Hello fellow fasters,
I’m taking 60mg of fluoxetine and 15mg of mirtazapine daily. My
Depression has become severe recently and I now realise that taking antidepressants is not going to help me long term so I’ve reached a point where I have to try something different. I watched ‘The
Science of fasting’ on YouTube and was intrigued and excited that water only fasting had had positive effects on mental health in a clinical setting.
Since then I’ve done a lot of research and found only one possible contraindication that applied to me: that I’m on AD. I can’t stop them cold turkey so after reading about a few people who had fasted successfully whilst on AD, I decided I’d continue taking them. With my fluoxetine I take three capsules, I’ve been taking one at a time, leaving an hour before taking the next one to make it a bit easier on my body.
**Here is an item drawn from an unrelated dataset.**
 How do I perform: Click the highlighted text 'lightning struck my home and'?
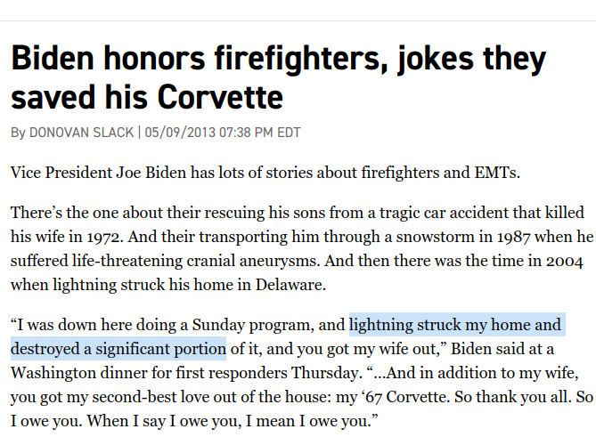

I’m now on day 9. The symptoms I’ve had so far are completely in line with the typical symptoms: nausea, to varying degrees, sometimes I have several spells a day, other times I only have one short spell. Fatigue, and a coated tongue are my only other symptoms. My weight has gone from 68kg to 60.5kg
Mentally, I am feeling much better, I feel like I am being proactive and giving my body a chance to heal, and then after the re-feeding phase I plan on eating a whole foods, plant based diet, free of salt, oil and sugar, as Dr Goldhamer recommends, to continue living healthily.
I (foolishly) told some of my friends about what I am doing and the general consensus has been slightly negative, with only one friend who is open to the idea, but that didn’t really affect me because I was adamant that I wanted to go through with it and from my research I felt confident that I’m prepared. However, today I was speaking to a friend on the phone about a completely unrelated subject and the conversation went on for a quite a long time and I was feeling a bit nauseous so I told her I’d have to go and explained about the fast. And she said ‘What?! You’re still on it?! I thought it was only for five days?’ I told her that it was an extended fast and she hit the roof! She said ‘You’re on serious medication! You can’t fast on that! Now is not the right time!’ I explained that I’m not in the position to come off my meds and really want do this now. I also asked her if she had looked into long term fasting for
Depression (because I was slightly perplexed that she was giving me such forceful advice without having researched it). Then she became emotional and deadly serious and said ‘This is dangerous! You could do serious, irreversible damage to your liver and other organs. I’m telling you as a friend and as a nurse that this is dangerous and you have to stop now! This is self-harm!!’ After she realised that I was still determined to continue, she said that I should at least check with my doctor that it’s safe to take the meds whilst not eating for an extended period of time. I’m planning on fasting at least 3 weeks, or maybe longer if hunger hasn’t returned by then. I agree with her that I should probably ask my doctor but I’m hestitant because I doubt he’ll approve.
This phone call has left me feeling a bit worried, obviously I don’t wish to cause damage to my organs and be in an even worse state post-fast. Has anyone heard of any dangers of taking these meds whilst fasting for 3 weeks or over?
Any advice and anyone’s similar experiences would be greatly appreciated please.